Tuesday, January 08, 2013

Oregon Asshole Award (January 2013): Greg Walden

Seems that the little man from Oregon's 2nd Congressional District has his little panties in a twist about the dreaded platinum coin:
"My wife and I have owned and operated a small business since 1986. When it came time to pay the bills, we couldn’t just mint a coin to create more money out of thin air. We sat down and figured out how to balance the books.

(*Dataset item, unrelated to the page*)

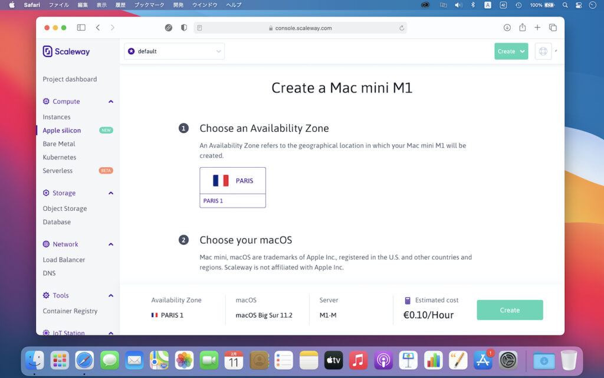Open the default project dropdown
The height and width of the screenshot is (378, 604).
point(174,51)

That’s what Washington needs to do as well."

Isn't that special?
Except - unlike a "small business" (which are liable to fail and often do) - the collapse of the federal government because some asshole wants to play tiddlywinks with the "debt ceiling", a business utterly adrift from both the letter and the spirit of the entire magilla, would be more than a trifle irking (As Charlie Pierce notes, "It would be a substantial inconvenience to the rest of us if the U.S. government closed down and was replaced in the strip mall by a Jiffy Lube outlet or a tattoo parlor.")

Not to mention "balancing the books" in the tag-end of the Great Recession...

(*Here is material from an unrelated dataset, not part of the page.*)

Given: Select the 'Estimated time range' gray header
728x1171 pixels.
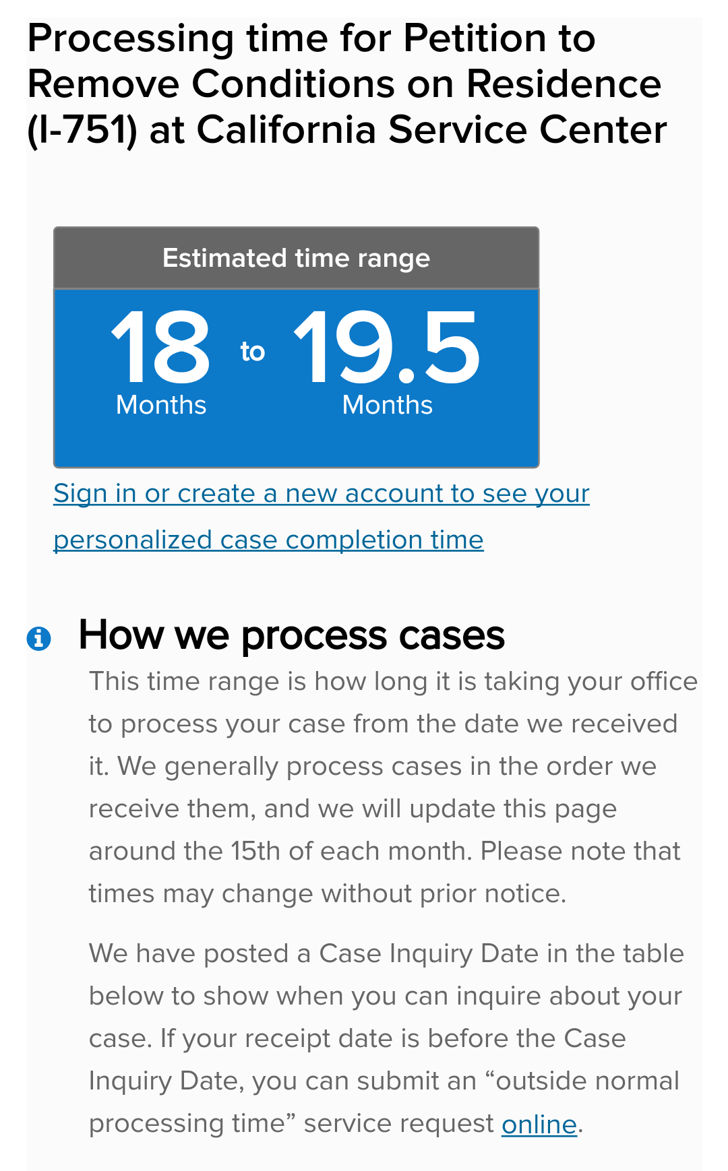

Not to mention the notion that a Republican can say the word "debt" without blushing..
Not to mention the notion that a Republican, any Republican, who voted for the Bush tax cuts can open his piehole about "debt", or "balancing books", or, well, pretty much ANY fiscal issue and be taken seriously.



Not to mention...

Fuck that. Let's stop mentioning other things and take a little closer squint at this asshole, shall we?

First of all, this fuckstick didn't "own and operate a small business" like he was some sort of gritty little entrepreneur or the guy who built up the hardware store from scratch and sweat.

He was gifted a group of radio stations by his daddy, Paul Walden, who had bought up a bunch of radio outlets in Oregon shitkicker country back when it was really shitkicker country. Sonny started sweeping the floor in Daddy's station KIHR and then moved up in the family business (then Columbia Gorge Broadcasters, Inc. now Bicoastal Media Licenses IV, LLC) until daddy-o "sold" him the outfit back in the Eighties.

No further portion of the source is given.